Some 170 food businesses, including fast food groups Supermac’s, McDonald’s and Burger King, are to take a constitutional challenge over the way in which minimum rates of pay and employment conditions are set in the industry.
The Quick Service Food Alliance (QSFA) said today it had initiated a High Court challenge to the rights of the Catering Joint Labour Committee (JLC) to set conditions for workers in the catering industry.
Conditions for workers in certain sectors, including the security industry, hairdressing and contract cleaning are determined by JLCs. There are currently 17 JLCs and each is composed of worker and employer representatives from the relevant industry.
Under the State's industrial relations law, a JLC submits its proposals to the Labour Court and if they are approved, the court makes an Employment Regulation Order which legally binds employers to pay the wage rates and provide conditions of employment no less favourable than those in the order.
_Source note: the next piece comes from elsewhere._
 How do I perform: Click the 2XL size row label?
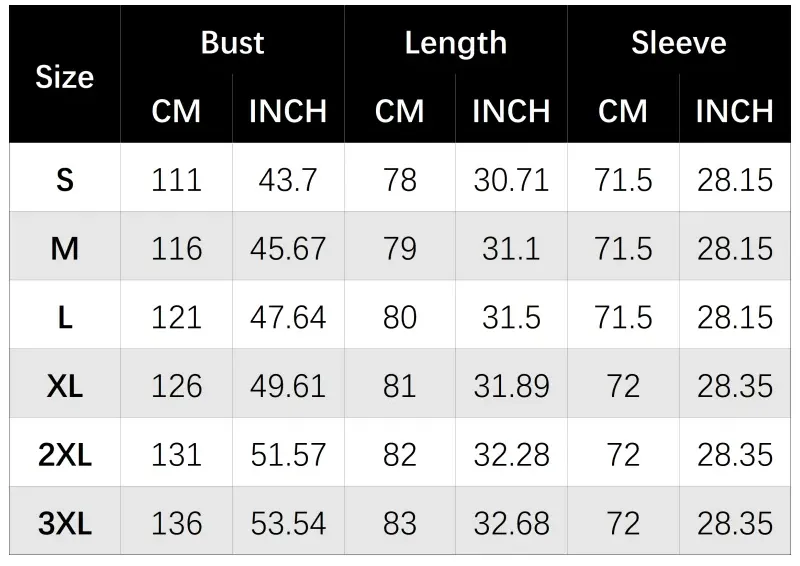(64, 454)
But the QSFA said today that with the existence of the minimum wage and 25 other pieces of legislation protecting employees’ rights, there was “no need for JLCs”. It said the agreement in the catering trade dated back to a time when such fast food businesses didn't exist, apart from the "local chipper".
The body said its case includes the argument that section 15 of the Constitution states that the sole and exclusive power to make laws is vested in the Oireachtas and no other authority has power to make laws for the state.
Chairman of the organisation, John Grace from Cork, said: “The making of Employment Regulation Orders (EROs) by the Labour Court is, therefore, an unconstitutional delegation of this law-making function which should be reserved for the Oireachtas.”
Mr Grace said the application of JLC rates to employees where the minimum wage standard had been previously applied will put further competitive pressure on the sector and lead to job losses and closures.
“Raising prices is not an option as this would have a similar impact in an already extremely competitive market.”
“The application of the JLC on their business represents an approximate 20 per cent increase in labour costs. This is compounded by the proposals for sick pay and paid breaks.”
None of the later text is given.